**READING PASSAGE**
┄┄┄┄┄┄┄┄┄┄┄┄┄┄┄┄┄┄┄┄

One of my investors once told me that the most disappointing thing about
dealing with entrepreneurs (mainly coders) is that most will take a shotgun
approach to business and believe in quantity over quality. We spit out so many
products in hopes that 1 hits it's mark without checking patents, trademarks,
or at least filing articles of inc.

------
friedland
The real issue is not the similar domain name but if your use dilutes the
value of their name. If a person thinks you are associated with Instagram and
especially if you are in the same type of business. As an example Ritz Hotels
does not dilute the value of Ritz Crackers. They are clearly in distinct
different businesses and one does not dilute the value of the other.

------
thesmileyone
The problem is, you recently bought it. If you owned it before hand then you
would have a case, but because it is trademarked, you don't. I would ask them
if they want to buy it and if they don't just give it to them as a gesture of
free will.

------
ashraful
The only option you have is to surrender the domain. If you ask them to
compensate you for the cost of buying the domain (which should be something
less than $100 I'm assuming), they'll probably do so.

------
devb0x
I would not have bought that domain name. Instagram is a made up word and any
assocation - whether there is or not - by use of your domain name could be
misconstrued.

------
ibudiallo
I would assume you are going to use the domain for a service similar to
instagram . I'm sure you knew this was coming the moment you where buying it.

------
friedland
The

┄┄┄┄┄┄┄┄┄┄┄┄┄┄┄┄┄┄┄┄

**DATA EXTRACT**
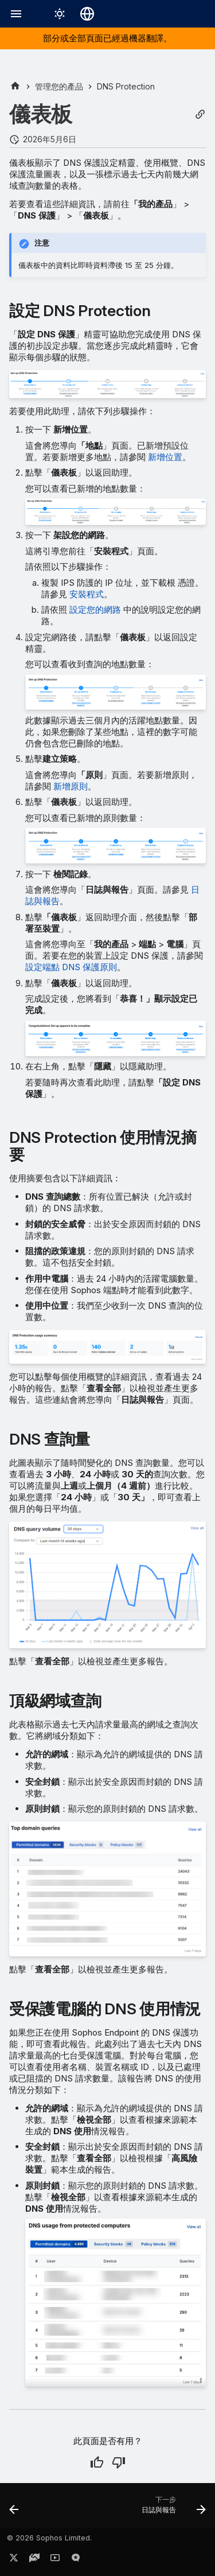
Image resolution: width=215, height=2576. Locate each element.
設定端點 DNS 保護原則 (71, 967)
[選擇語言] (87, 13)
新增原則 (70, 786)
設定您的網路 (95, 609)
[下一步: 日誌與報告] (172, 2509)
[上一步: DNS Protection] (14, 2509)
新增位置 (165, 457)
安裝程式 (86, 594)
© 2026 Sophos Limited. (49, 2538)
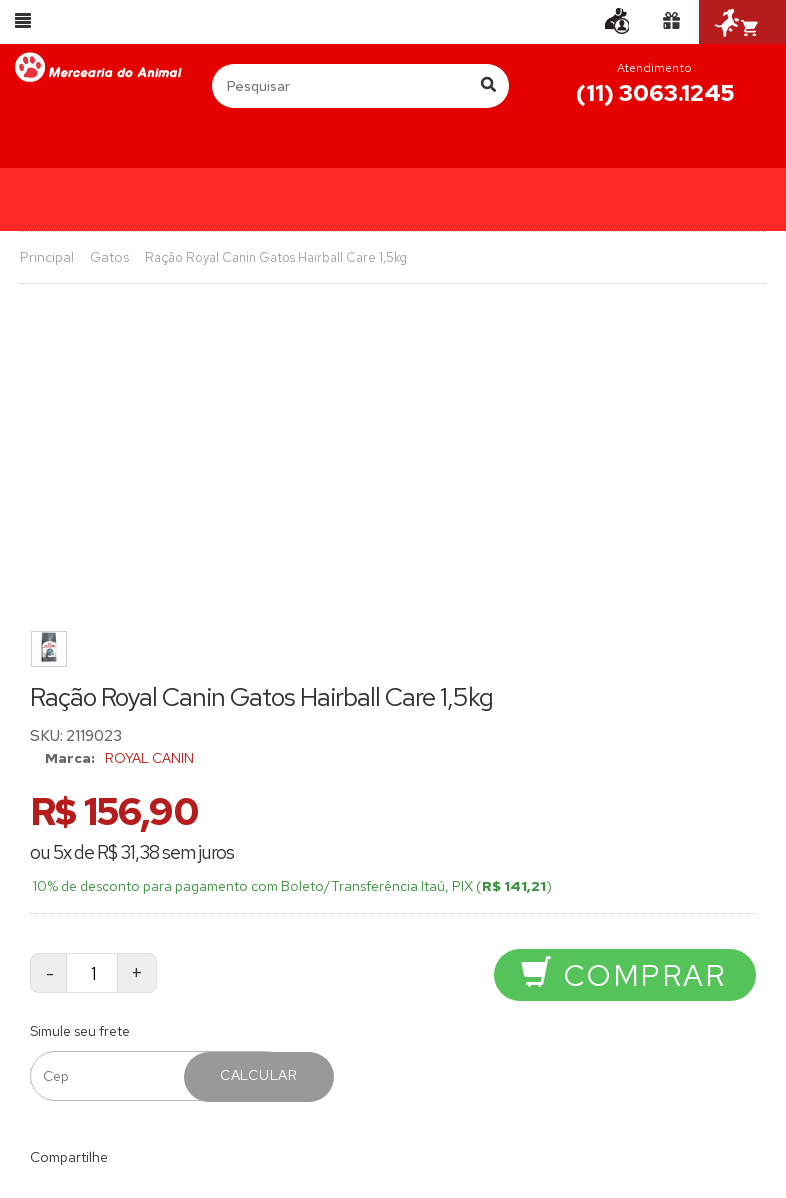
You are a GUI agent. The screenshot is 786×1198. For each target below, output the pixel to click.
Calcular (259, 1075)
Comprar (623, 975)
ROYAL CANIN (149, 758)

┄┄┄┄┄┄┄┄┄┄┄┄┄┄┄┄┄┄┄┄

**EXERCISE**
Print the passage from the Instagram domain thread above that begins with the words containing "One of my investors" and ends with "articles of inc.", copied word for word.

**SOLUTION TO THIS PROBLEM**
One of my investors once told me that the most disappointing thing about
dealing with entrepreneurs (mainly coders) is that most will take a shotgun
approach to business and believe in quantity over quality. We spit out so many
products in hopes that 1 hits it's mark without checking patents, trademarks,
or at least filing articles of inc.